(Goal of the exercise) In the entries below, repeat only the lines between those holding "You are a computer-use" and "Open the Ayuda footer link", inclusive. Leave pictures out.

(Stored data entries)

--- START ---

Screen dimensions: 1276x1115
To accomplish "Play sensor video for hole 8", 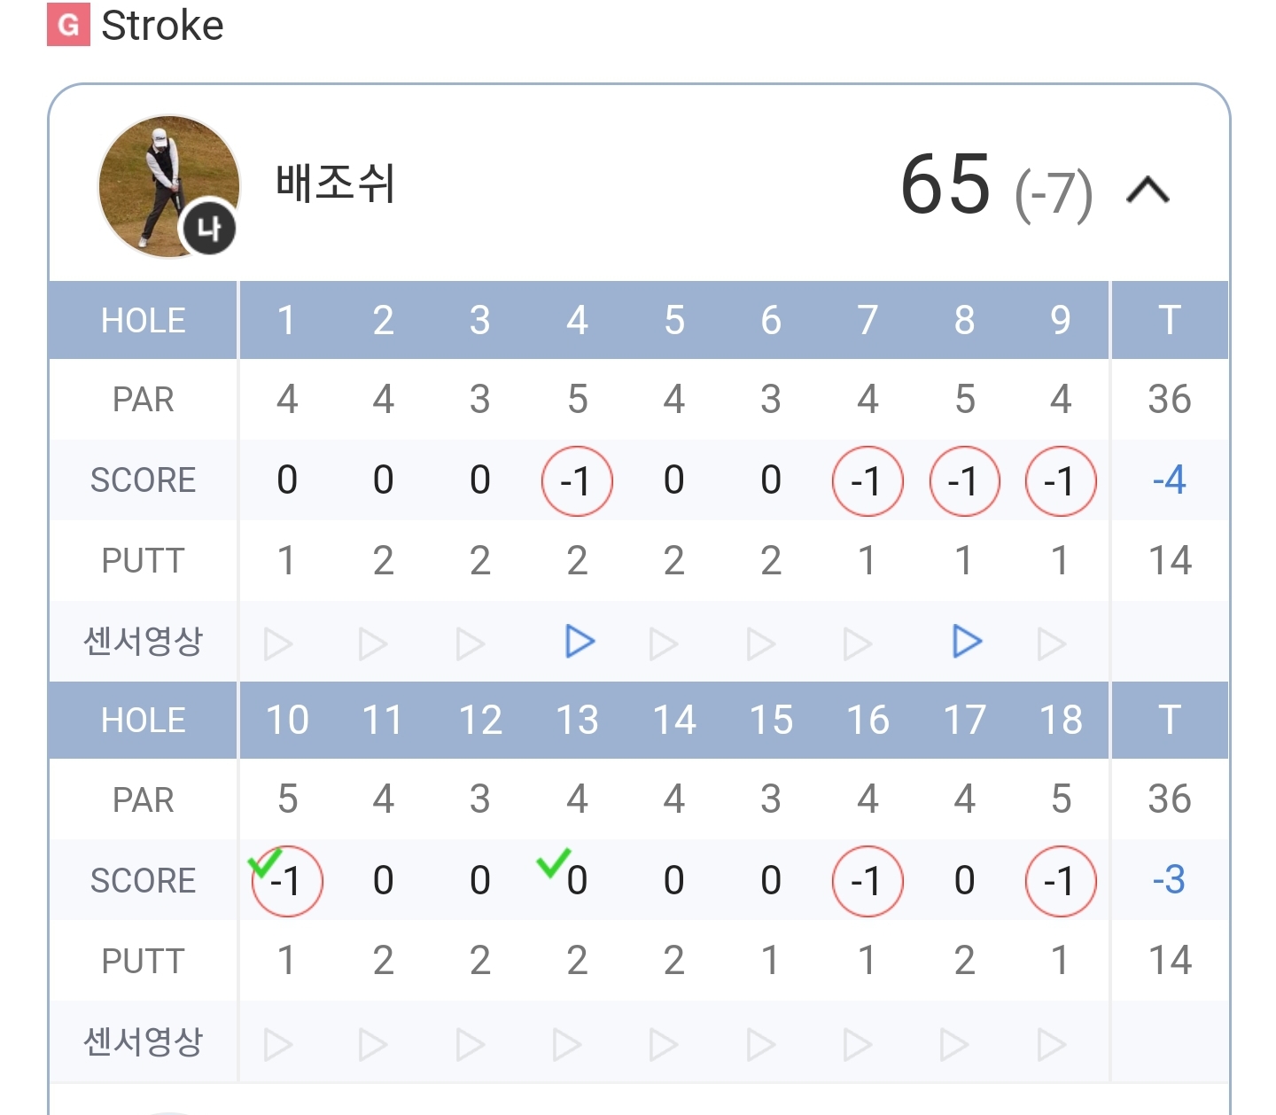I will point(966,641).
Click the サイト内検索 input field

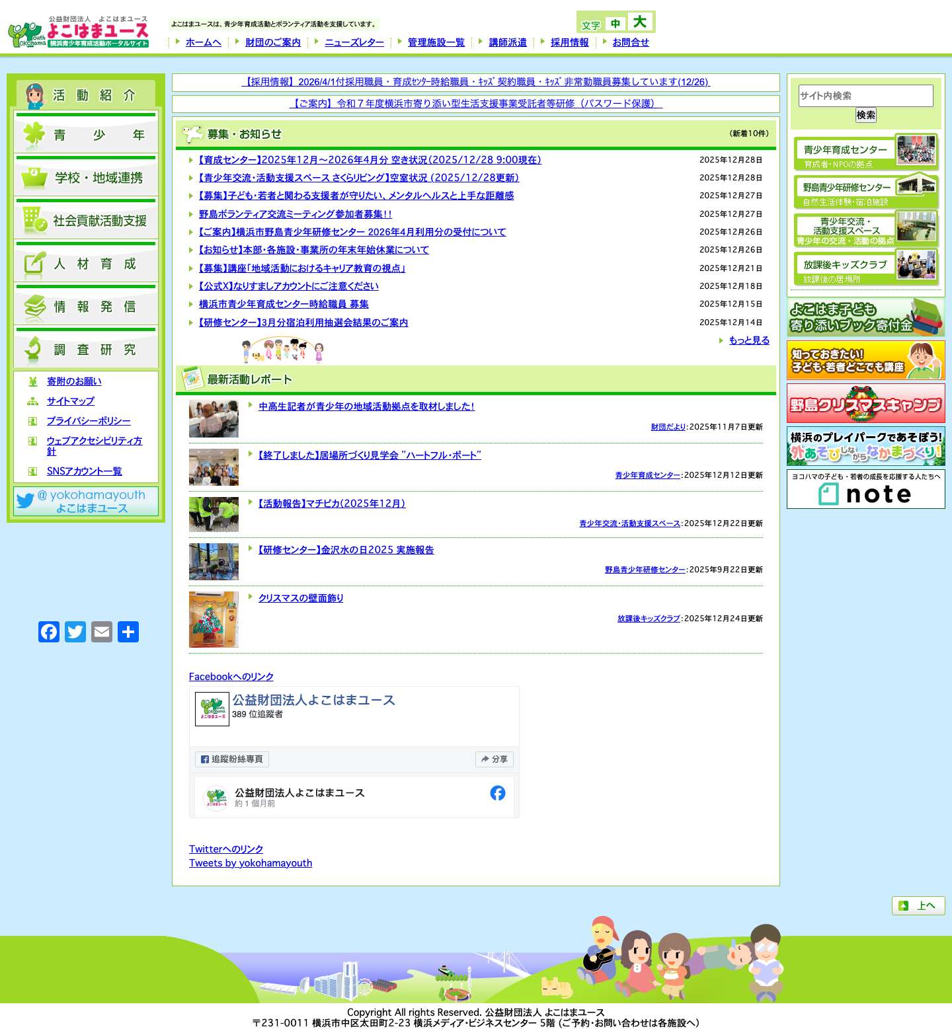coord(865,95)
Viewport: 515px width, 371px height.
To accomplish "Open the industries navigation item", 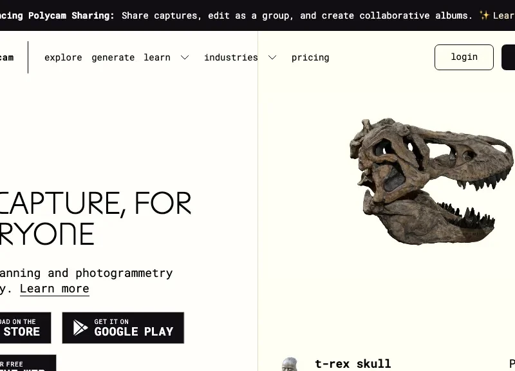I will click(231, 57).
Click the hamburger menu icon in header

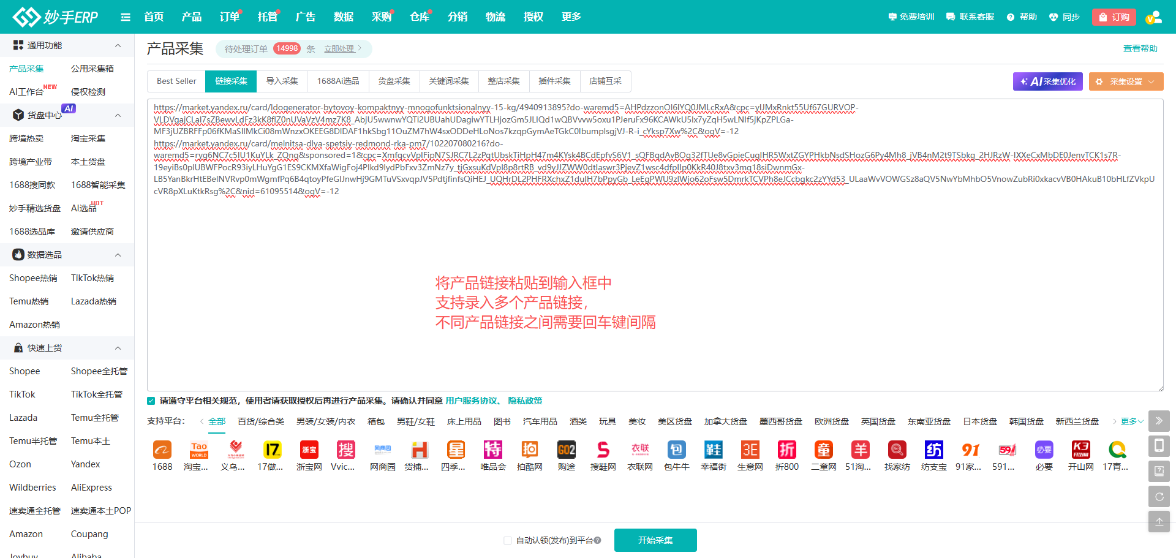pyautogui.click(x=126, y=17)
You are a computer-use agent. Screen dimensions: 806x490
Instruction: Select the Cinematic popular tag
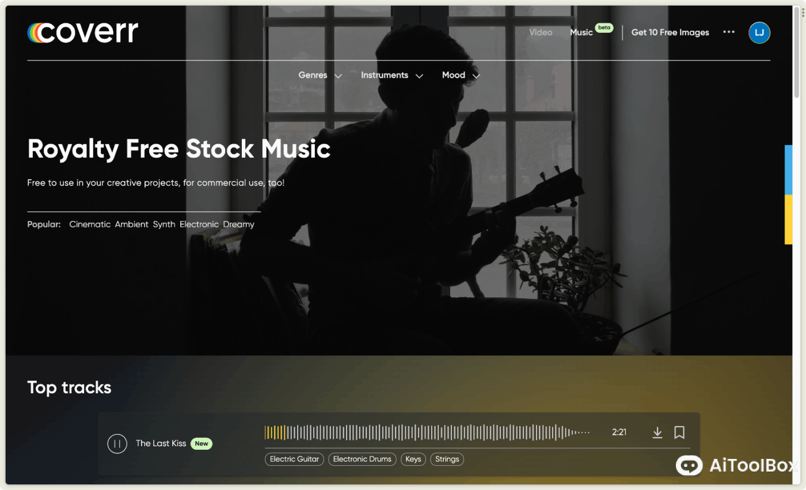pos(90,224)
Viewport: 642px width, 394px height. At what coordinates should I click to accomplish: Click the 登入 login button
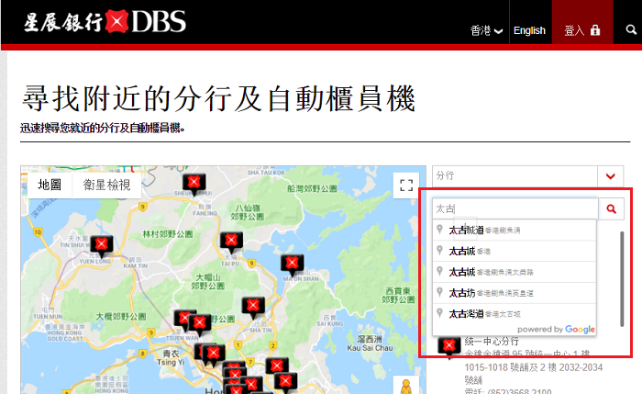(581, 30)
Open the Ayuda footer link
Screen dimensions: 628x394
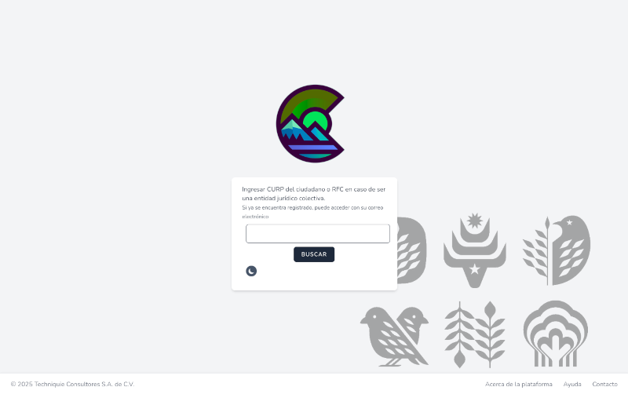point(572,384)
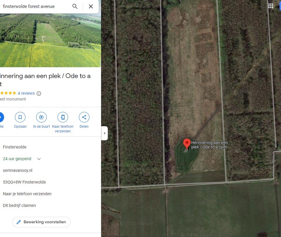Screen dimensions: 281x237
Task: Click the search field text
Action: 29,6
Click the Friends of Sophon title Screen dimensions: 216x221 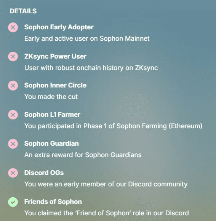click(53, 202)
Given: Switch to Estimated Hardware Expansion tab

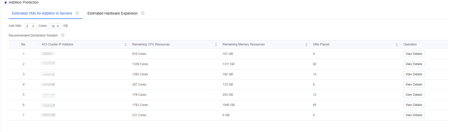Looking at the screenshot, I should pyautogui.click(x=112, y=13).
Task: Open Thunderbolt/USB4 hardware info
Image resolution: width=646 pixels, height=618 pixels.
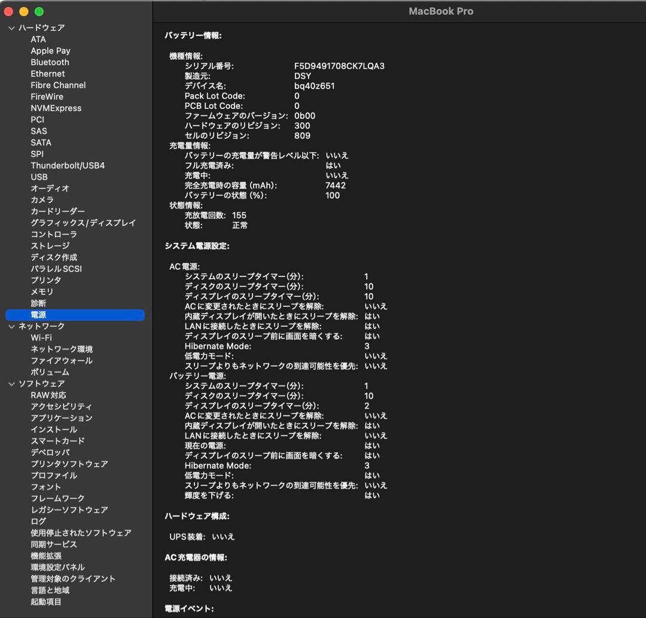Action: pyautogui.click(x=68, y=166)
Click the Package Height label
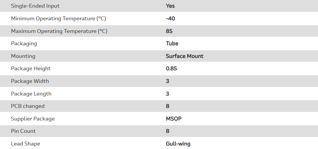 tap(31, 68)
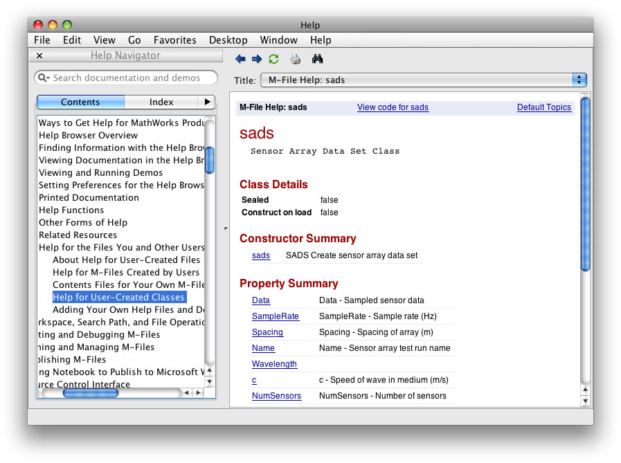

--- END ---

(Your solution)
You are a computer-use agent. Screen dimensions: 806x490
Instruction: Select the Cinematic popular tag
pos(90,224)
Viewport: 642px width, 394px height. At what coordinates should I click to accomplish: Click the 登入 login button
(581, 30)
Open the Ayuda footer link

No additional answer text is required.